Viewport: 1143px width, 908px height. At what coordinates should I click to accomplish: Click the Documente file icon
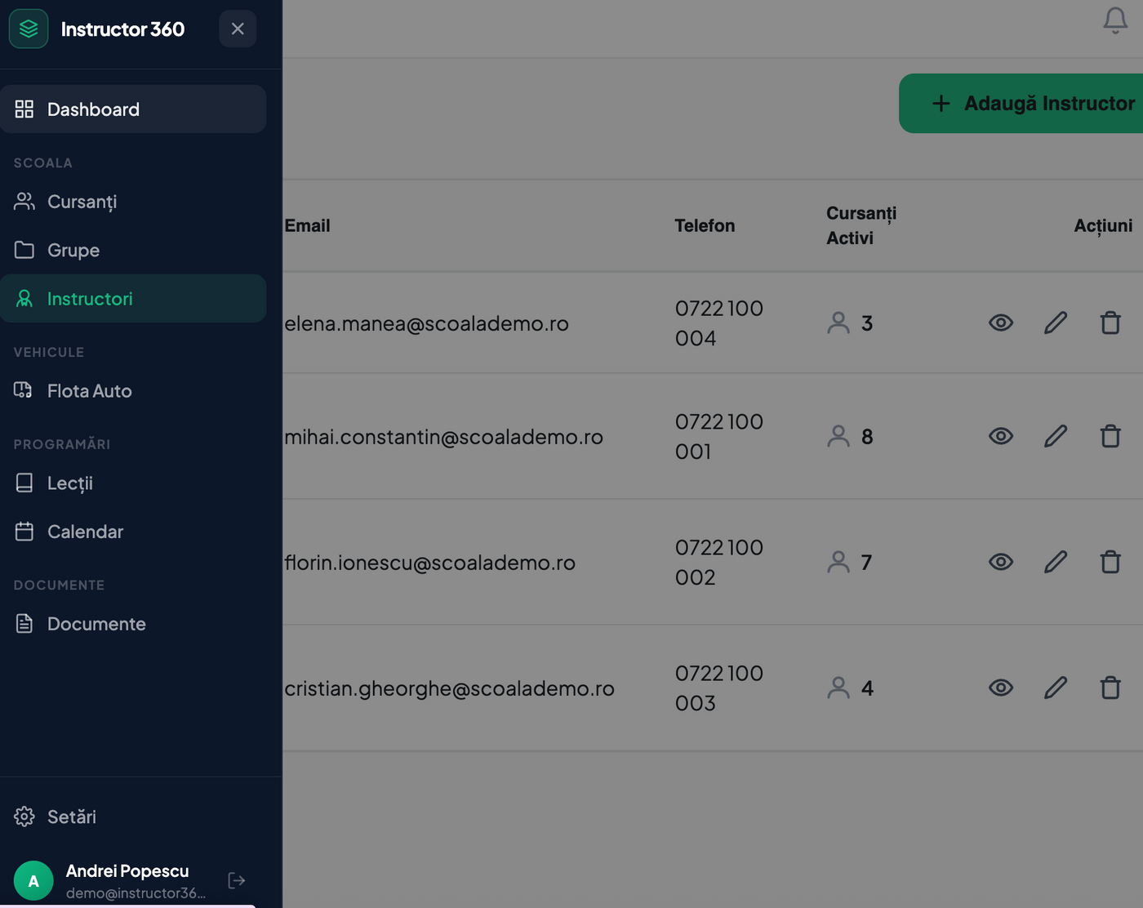tap(24, 623)
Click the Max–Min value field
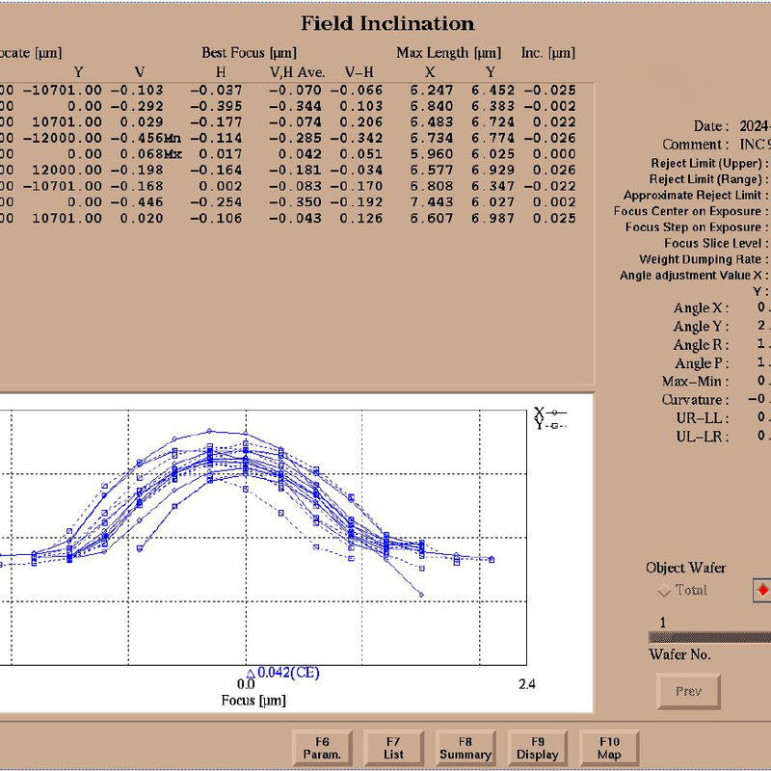771x771 pixels. (x=761, y=382)
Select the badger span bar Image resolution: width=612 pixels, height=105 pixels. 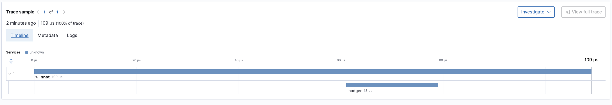click(x=392, y=85)
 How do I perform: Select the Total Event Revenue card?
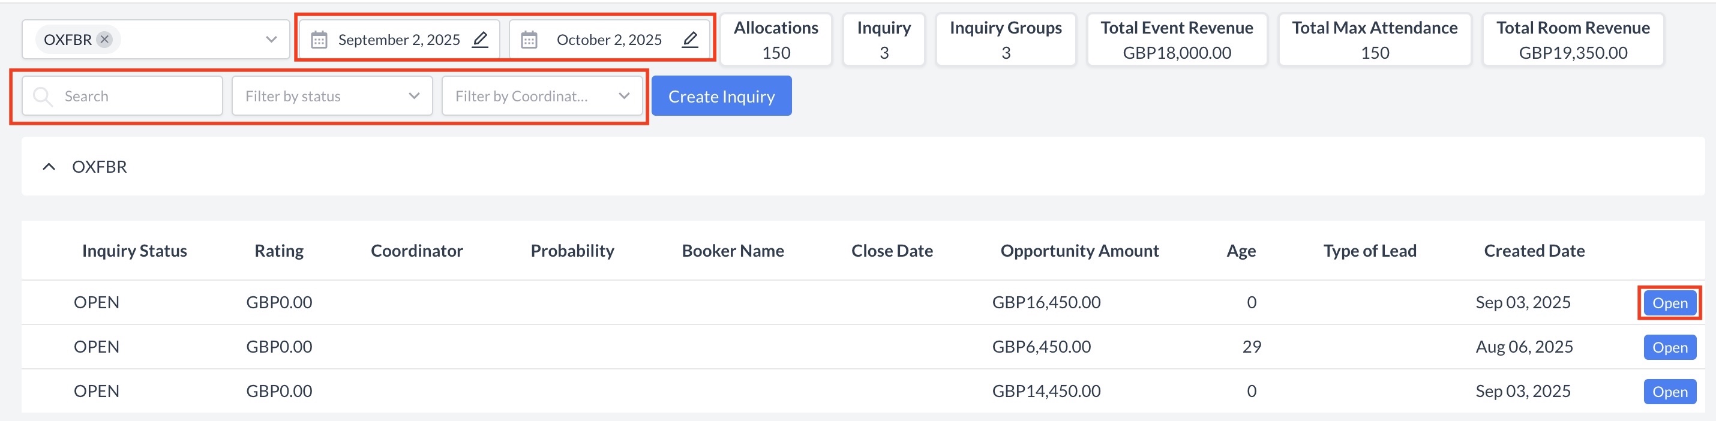[1176, 40]
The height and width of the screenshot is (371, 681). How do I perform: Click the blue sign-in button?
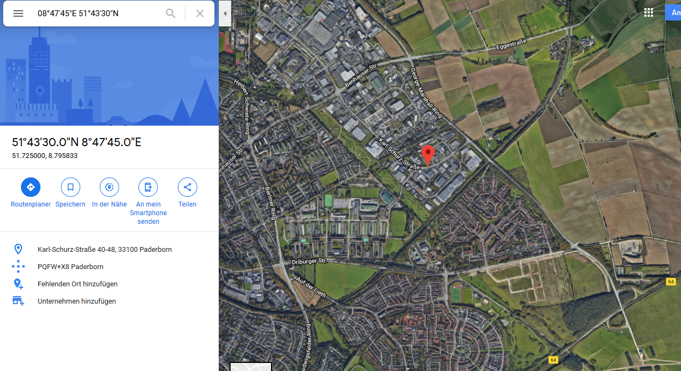click(x=673, y=13)
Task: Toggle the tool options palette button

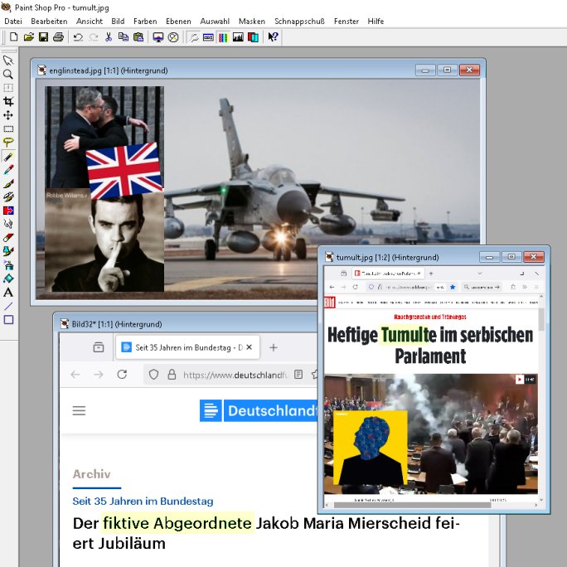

Action item - Repeat exactly the lines from the one containing "How do I perform: Select" to the last line of the data above, both included, and write no pictures into the copy.

Solution for this exercise -
 How do I perform: Select the Total Event Revenue card?
[1176, 40]
The height and width of the screenshot is (371, 681). How do I perform: Click the blue sign-in button?
click(x=673, y=13)
Task: Toggle the tool options palette button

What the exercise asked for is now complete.